The underlying mechanism of VPA that affects the male reproductive system is not yet fully understood. One of the most important suggested mechanisms is oxidative stress. Reactive oxygen species production can cause direct damage to DNA, proteins or lipids and/or by altering signal transduction of gene expressions. It is well known that VPA act as histone deacetylase inhibitor and modulate several gene expressions by histone hyperacetylation. The histones have multiple post-translational modifications, which are critical to the regulation of spermatogenesis.[10] On the other hand, the histone to protamine transition is the major step for healthy spermatogenesis.[11] Protamines are the important nuclear proteins in sperm cells. These proteins provide the correct packaging of the paternal DNA. Many studies have found that abnormal changes of protamine expressions leading to male infertility.[12]-[13]

Another suggested mechanism is the inhibition of the liver enzymes, which results in a decline in the estradiol level. This hypothesis suggests that decreasing estradiol levels in the blood have a negative feedback effect on the hypothalamus, and via the hypothalamohypophyseal axis, it affects the hypophyseal gland.[14]

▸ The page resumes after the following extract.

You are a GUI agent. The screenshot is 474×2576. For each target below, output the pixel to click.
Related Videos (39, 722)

Another hypothesis asserts that VPA causes impairment to the serotonergic and GABAergic steroid metabolisms, resulting in an increase in dehydroepiandrostenedione sulfate (DHEAS) concentration in the blood. An increase in DHEAS concentration triggers a decrease in the hypophyseal hormones such as LH and FSH and this decrement in hypophyseal hormones manifests clinically as a reproductive disorder.[14] In our case, the patient’s testosterone levels were above the normal range; on the other hand, LH and FSH levels were below the normal value.

In many previous studies, it has been reported that sperm analysis abnormalities can be seen in patients under treatment with VPA.[1] In a study conducted by Roste et al., comparing the effects of VPA and carbamazepine treatments on sperm analysis parameters, it was found that sperm tail abnormalities were significantly higher in patients receiving VPA treatment[1] And Roste et al. demonstrated men on VPA also had significantly lower carnitine levels, which may have implications for sperm motility.[15] In another study, Isojarvi et al. reported a higher risk of sperm motility disorders and a higher chance of encountering morphological abnormalities in patients under the treatment with VPA.[4] Although VPA’s mechanism of action on the sperm is not fully understood, in in vitro research it has been proposed that VPA directly affects sperm motility by inducing membrane stabilization.[16]

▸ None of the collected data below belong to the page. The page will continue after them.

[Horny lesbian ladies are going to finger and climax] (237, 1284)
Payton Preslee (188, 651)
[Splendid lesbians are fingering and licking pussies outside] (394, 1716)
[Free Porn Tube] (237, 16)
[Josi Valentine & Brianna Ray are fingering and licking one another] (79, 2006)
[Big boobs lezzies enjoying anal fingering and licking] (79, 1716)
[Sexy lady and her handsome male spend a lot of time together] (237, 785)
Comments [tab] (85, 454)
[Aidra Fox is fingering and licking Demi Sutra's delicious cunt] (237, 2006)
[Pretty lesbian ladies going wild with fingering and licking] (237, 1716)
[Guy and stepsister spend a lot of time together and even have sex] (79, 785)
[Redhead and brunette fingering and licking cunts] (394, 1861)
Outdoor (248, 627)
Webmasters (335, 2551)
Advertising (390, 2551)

In our case, the patient’s sperm analysis parameters were in normal ranges, close to the lower cut-off values, when he was receiving 500 mg/day of VPA. An increase in the VPA daily dose was accompanied by a further impairment in semen analysis parameters. These results led us to think that the side effects of VPA are dose dependent. In a study comparing rats receiving low and high doses of VPA, rats under treatment with high dose VPA were observed to have a significant loss of testicular mass and also a severe grade of testicular atrophy.[6]

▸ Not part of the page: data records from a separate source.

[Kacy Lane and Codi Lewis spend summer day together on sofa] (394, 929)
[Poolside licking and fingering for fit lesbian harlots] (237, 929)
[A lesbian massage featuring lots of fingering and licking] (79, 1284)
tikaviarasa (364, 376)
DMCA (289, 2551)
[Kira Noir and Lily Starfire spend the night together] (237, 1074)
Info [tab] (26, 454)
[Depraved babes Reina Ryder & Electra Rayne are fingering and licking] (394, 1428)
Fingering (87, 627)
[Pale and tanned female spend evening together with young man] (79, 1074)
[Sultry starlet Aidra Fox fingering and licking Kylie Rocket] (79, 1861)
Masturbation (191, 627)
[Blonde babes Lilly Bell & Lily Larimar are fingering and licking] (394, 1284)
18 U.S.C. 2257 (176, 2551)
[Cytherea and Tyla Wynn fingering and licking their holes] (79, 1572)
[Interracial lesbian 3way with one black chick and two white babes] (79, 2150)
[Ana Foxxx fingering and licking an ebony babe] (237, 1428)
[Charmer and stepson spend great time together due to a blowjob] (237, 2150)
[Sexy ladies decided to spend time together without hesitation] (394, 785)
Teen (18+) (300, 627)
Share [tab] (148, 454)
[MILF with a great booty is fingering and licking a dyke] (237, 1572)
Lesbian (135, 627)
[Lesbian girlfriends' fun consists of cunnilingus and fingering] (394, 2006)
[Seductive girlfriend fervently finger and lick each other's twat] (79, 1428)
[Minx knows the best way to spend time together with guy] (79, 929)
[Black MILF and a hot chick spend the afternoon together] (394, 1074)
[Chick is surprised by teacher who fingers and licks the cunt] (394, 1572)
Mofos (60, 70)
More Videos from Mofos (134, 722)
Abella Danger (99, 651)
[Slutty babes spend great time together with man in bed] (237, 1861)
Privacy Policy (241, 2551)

In our case, because of the potential side effects of the VPA treatment, the dose was diminished and finally cut off. After almost 9 months from the termination of VPA treatment, sperm analysis parameters were in normal ranges; sperm count, motility and morphology studies showed results within normal ranges, and afterward the patient fathered a healthy baby. Similar normalization of sperm analysis results and successful fertilization have been reported in previous case reports and clinical research.[17],[18] We suggest that VPA-dependent impairments in the hormone and semen analysis parameters were reversible after the termination of medical treatment, and that the VPA treatment did not cause permanent hormonal deregulation.

Conclusion

Finally, in chronic medical conditions such as epilepsy where patients have to receive medical treatment for prolonged periods of time, we have to be careful about the potential side effects of these drugs. Especially in epileptic patients admitted to clinics with infertility disorders, we have to be careful about the selection of medical treatment and, if necessary, alternative medical treatments can be tried.